I went to see the film “First Man” this weekend, directed by Damien Chazelle and starring Ryan Gosling as Neil Armstrong, the first man to set foot on the moon.

It was inspirational on many levels.

First, the sheer magnitude of the accomplishments: yes, the film, but even more — as the film reminds us — what we achieved in space. You get an inkling from Chazelle’s very deliberate decisions to give us an astronaut’s-eye view of the program, from incredibly shaky footage, loud and confusing audio, and vistas no better than the astronauts got through tiny windows… until it goes all silent and IMAX when we reach the Moon.

You understand how, strapped into tiny capsules atop enormous rockets, our astronauts sometimes felt, as one said,“like a rat being shaken by a very large terrier” — and you can’t help thinking, “These guys were even braver — or crazier — than I thought.”

It gives another perspective on what writer Tom Wolfe labeled “The Right Stuff” — stoic and calm in the face of unimaginable danger.

The big question of those days is also the big question of the film. As a reporter puts it, at one point: “Do you ever question whether the program is worth the cost, in money or in lives?”

Growing up in the suburbs of Washington, D.C., I was 15 when Armstrong became the “First Man” to set foot on the Moon. But that landmark event came just one year after the assassination of Martin Luther King, Jr., which had touched off four straight days of rioting, sending blocks of our inner-city up in smoke.

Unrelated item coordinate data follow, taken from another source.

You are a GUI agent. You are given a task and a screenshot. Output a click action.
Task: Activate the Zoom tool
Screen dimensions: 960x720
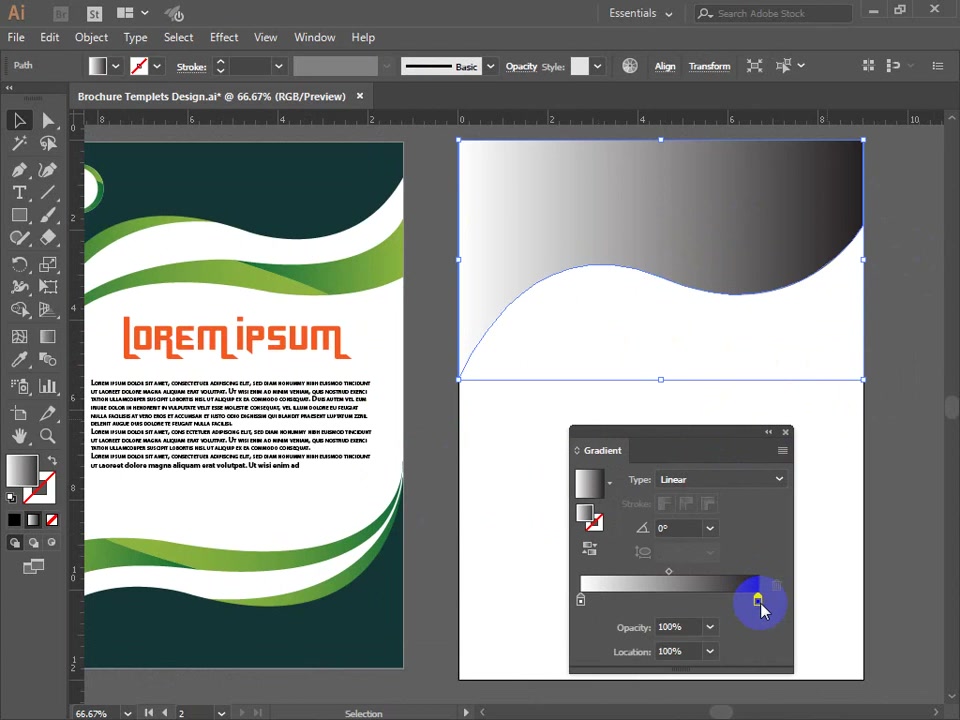(48, 436)
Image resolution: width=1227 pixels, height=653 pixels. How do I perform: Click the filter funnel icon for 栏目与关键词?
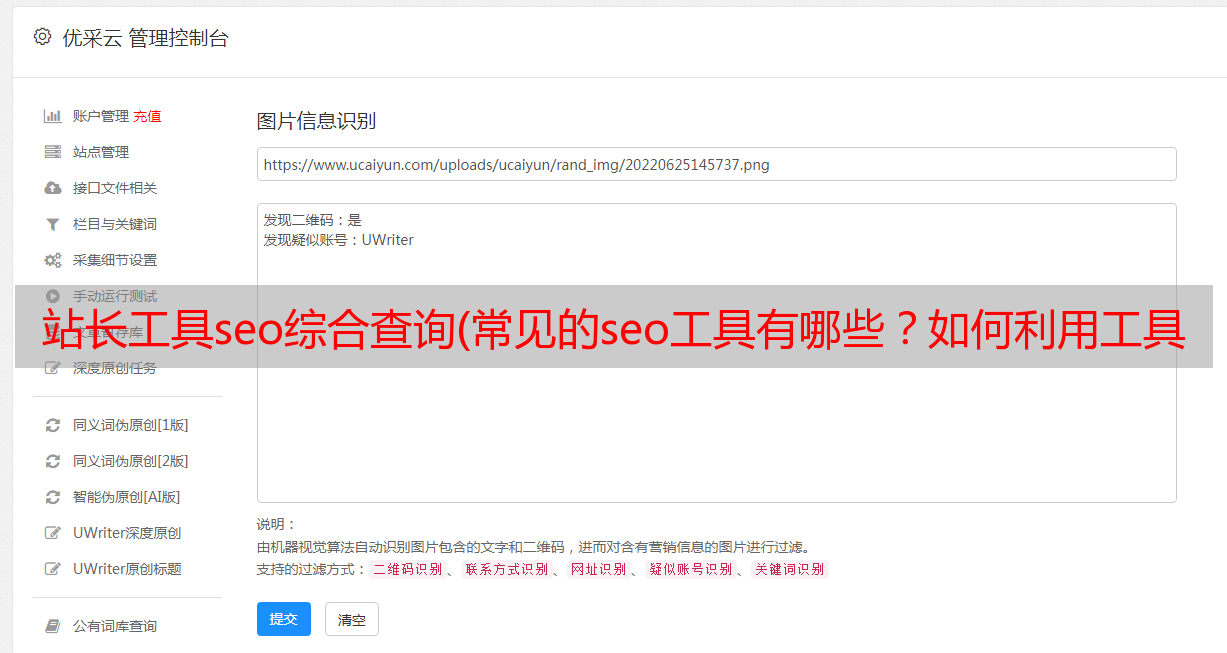pyautogui.click(x=53, y=224)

So I sympathized with contemporary critics who insisted that our Space Race was costing the nation far too much, using up money that was urgently needed here at home.

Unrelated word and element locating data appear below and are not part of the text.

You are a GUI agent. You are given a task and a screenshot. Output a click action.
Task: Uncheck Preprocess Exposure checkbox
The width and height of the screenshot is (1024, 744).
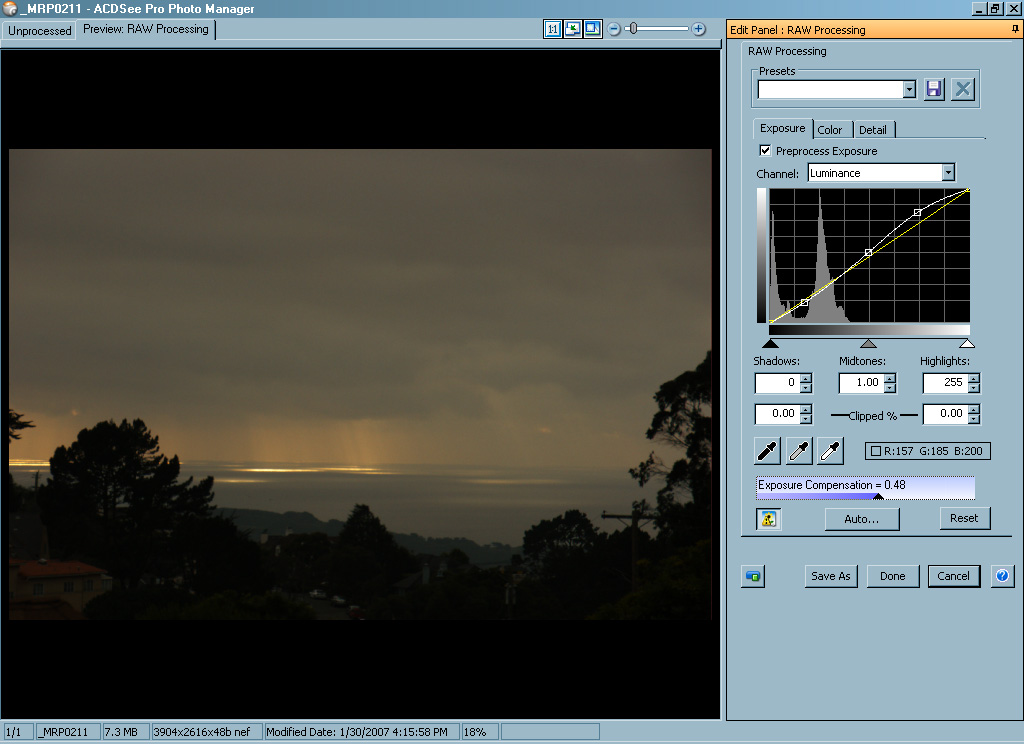click(766, 151)
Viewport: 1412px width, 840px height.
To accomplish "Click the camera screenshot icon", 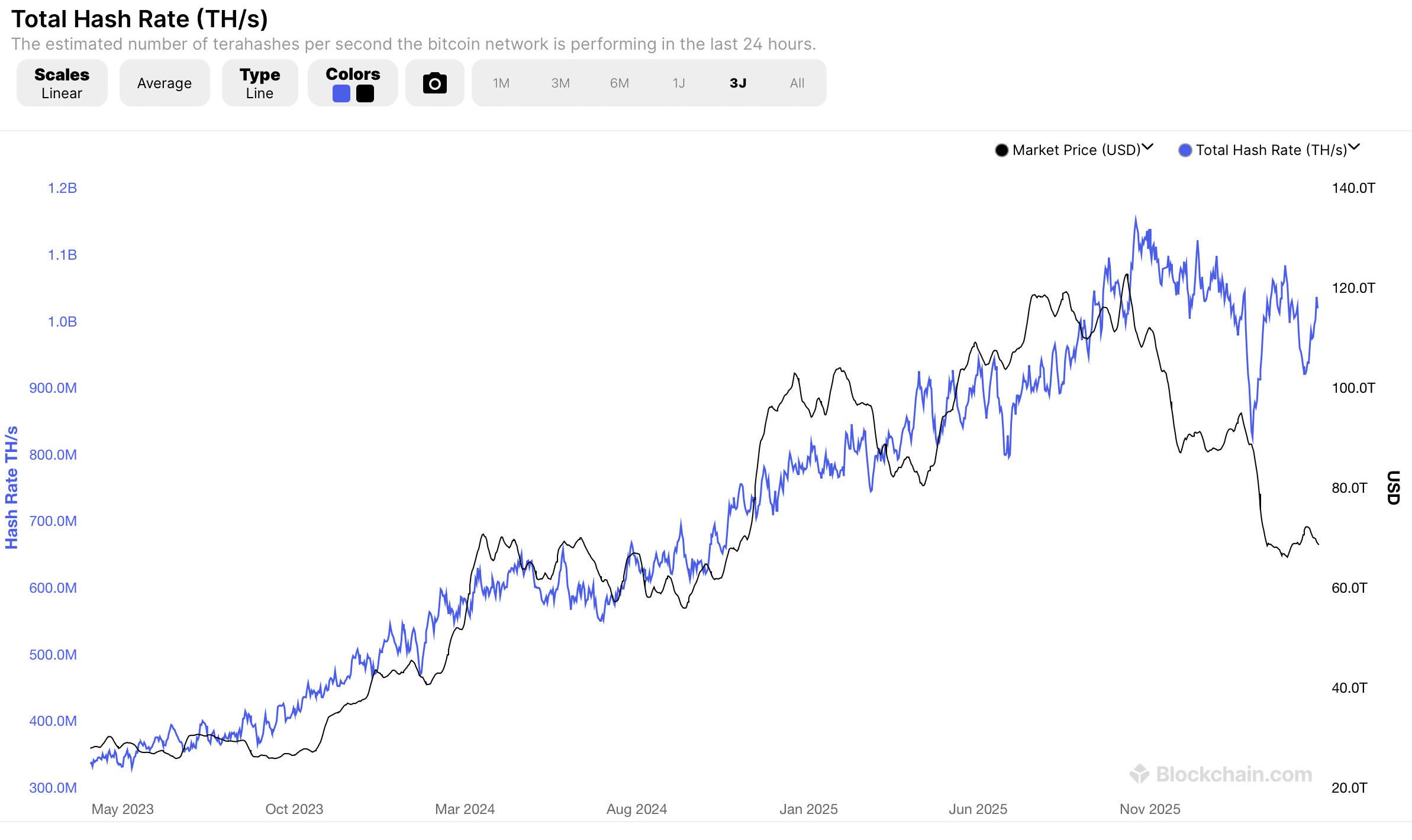I will [x=434, y=83].
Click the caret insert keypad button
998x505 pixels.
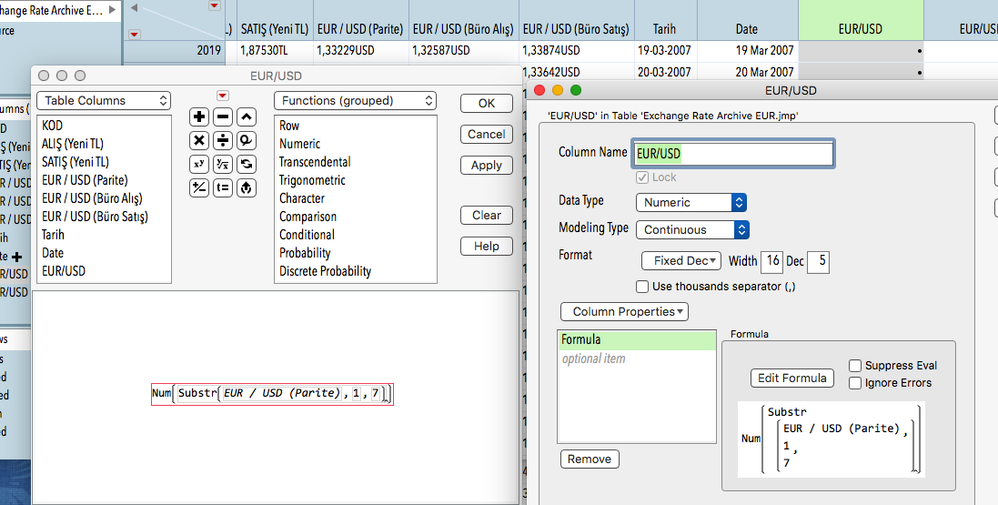coord(246,117)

As an adult, I have begun to reconsider. The Space Race is long since over and done, but we have at least as much misery and poverty as ever.

It wasn’t until recently that I realized how completely the mission to conquer space was woven through the fabric of our daily lives. It was in the TV programs we watched, from “The Jetsons” to “Lost in Space;” it informed our architecture (a public library whose entrance resembled a space ship); it even packaged our junk food (astronaut ice cream!).

Nor did I realize how bereft we have been, without it.

The loss feels especially poignant here on Long Island, in what inhabitants used to call “NASA County,” where so many of our nation’s aircraft were designed and built, up to and including the Lunar Excursion Module — the “Eagle” of Armstrong’s proud declaration, “The Eagle has landed.”

We need a mission. It can be a Space Race. It could be Martin Luther King, Jr.’s dream of finally “rising up and living out the true meaning of our creed.” It could be starting the equivalent of a Manhattan Project to conquer and reverse climate change.

We should do one or all of these things for the same reason President Kennedy started the space program: “We do these things, not because they are easy, but because they are hard.”

And because we need them.

I believe that something in us curdles when our only mission is just getting through the day. “A woman’s reach should exceed her grasp, or what’s a heaven for?”

What happens when we have no big, inspiring mission? Well, look around. What is our President’s biggest goal? Returning to the past!

And while there may be many cultures that are able to live in the shadow of former greatness (Rome; Athens; France)… we are not among them.

America has always been about the future. But recently, we seem to have stopped believing. I don’t know whether that’s because of climate change, or the supposed “end” of the white majority — both of which trends are converging now, rather shockingly, on 2040 or 2043 — but it is having terrible effects.

Because when you stop believing in the possibility of a better day just over the horizon, you start thinking, “This is all there is.” And the day after that, you are scrabbling, each against all, over who gets how big a slice of the pie. Throwing people out of the lifeboat. As if that will somehow save you from your fate.

“First Man” brought me to patriotic tears, because it showed me how starved I am for a mission to believe in, today. Are you listening, contenders for 2020? It’s literally a matter of life and death.